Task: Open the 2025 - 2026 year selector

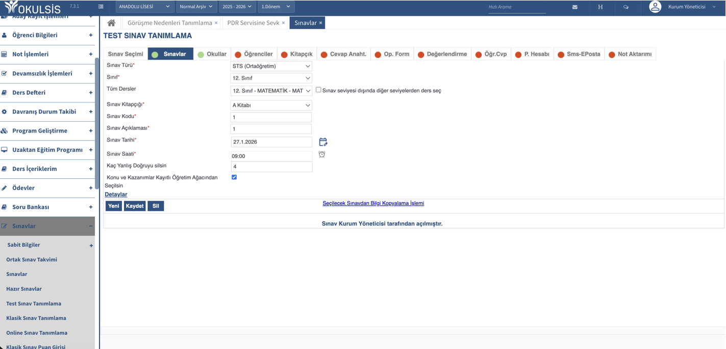Action: pyautogui.click(x=237, y=7)
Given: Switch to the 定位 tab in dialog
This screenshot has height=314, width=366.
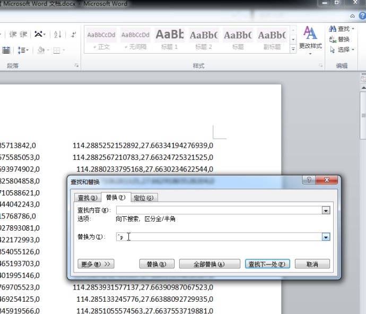Looking at the screenshot, I should coord(143,198).
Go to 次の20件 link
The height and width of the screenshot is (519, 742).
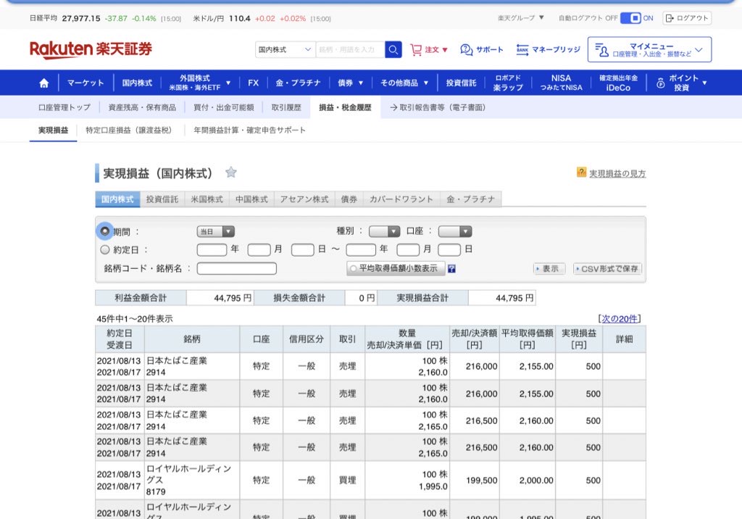pyautogui.click(x=620, y=319)
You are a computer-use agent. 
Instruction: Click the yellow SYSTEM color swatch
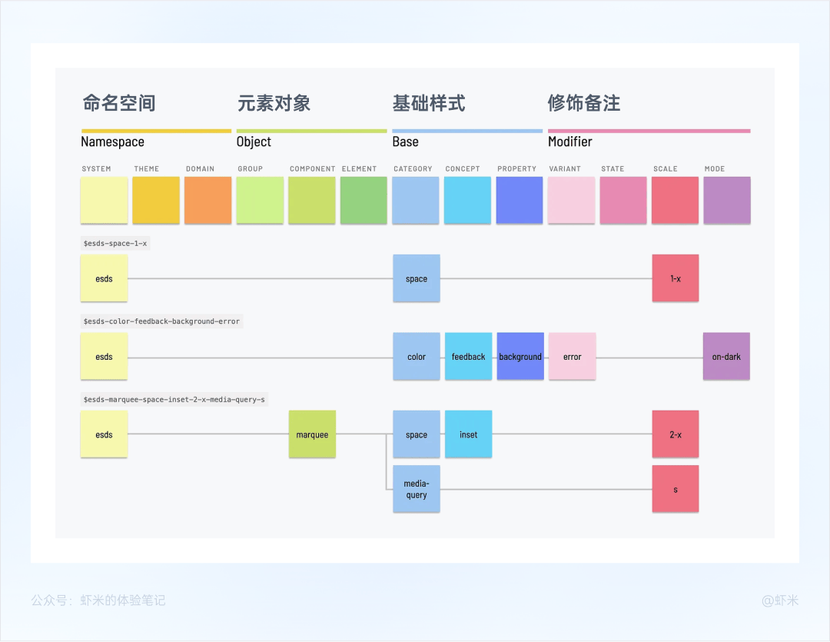tap(104, 200)

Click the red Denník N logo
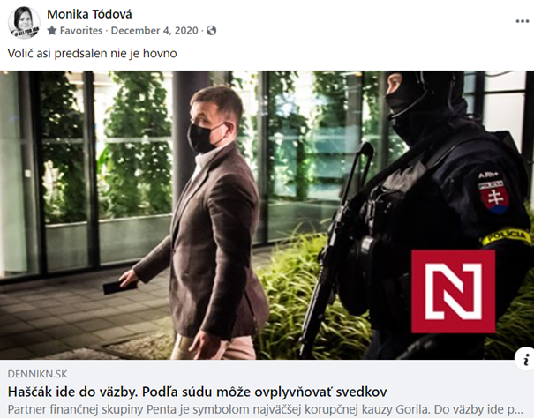[x=454, y=291]
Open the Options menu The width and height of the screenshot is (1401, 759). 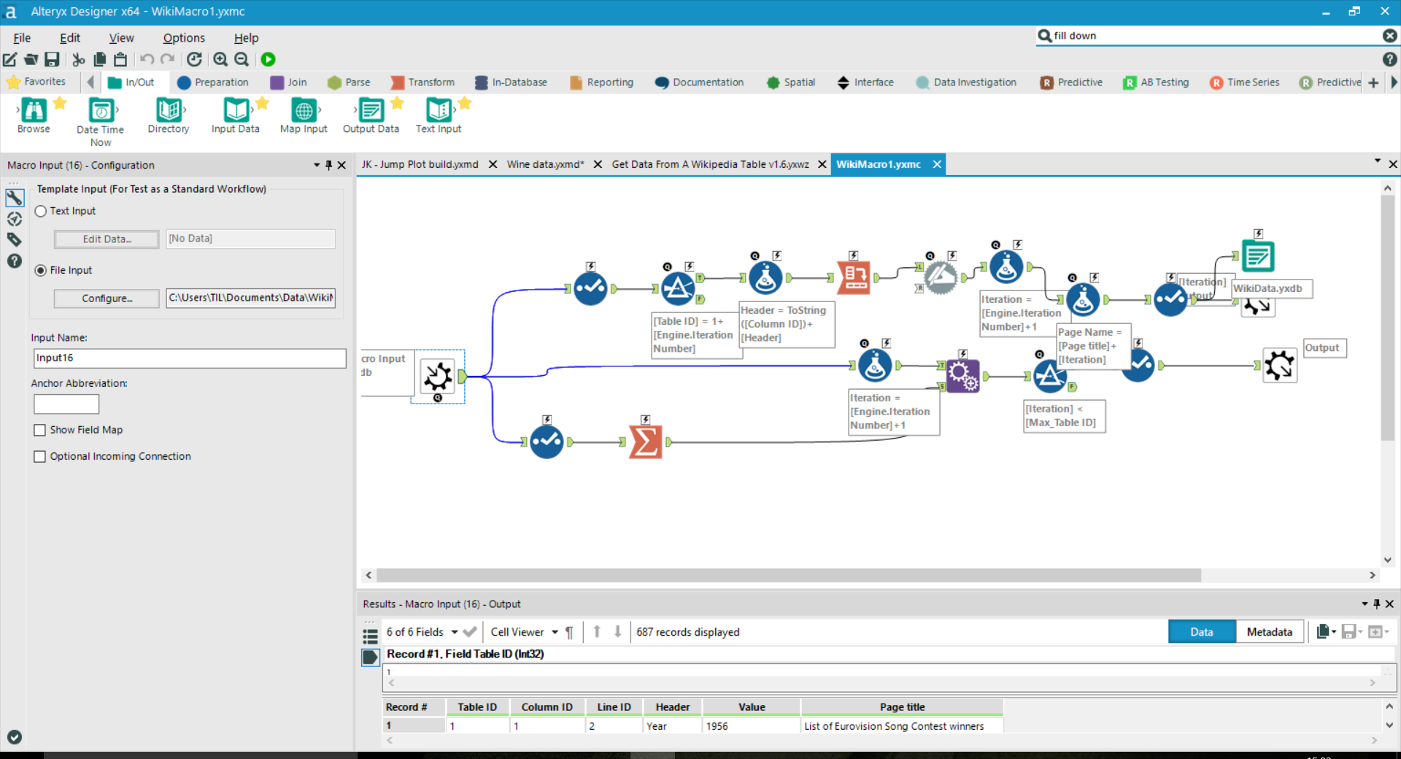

════════════════════

▶ **Stated exercise**
Copy every record above word for word, leaving out the pictures.

▶ **Exercise result**
Task: Open the 2025 - 2026 year selector

Action: pyautogui.click(x=237, y=7)
Given: Switch to the 定位 tab in dialog
This screenshot has height=314, width=366.
Looking at the screenshot, I should coord(143,198).
Go to 次の20件 link
The height and width of the screenshot is (519, 742).
pyautogui.click(x=620, y=319)
You are a computer-use agent. 
Instruction: Click the yellow SYSTEM color swatch
tap(104, 200)

Click the red Denník N logo
[x=454, y=291]
Open the Options menu The width and height of the screenshot is (1401, 759). 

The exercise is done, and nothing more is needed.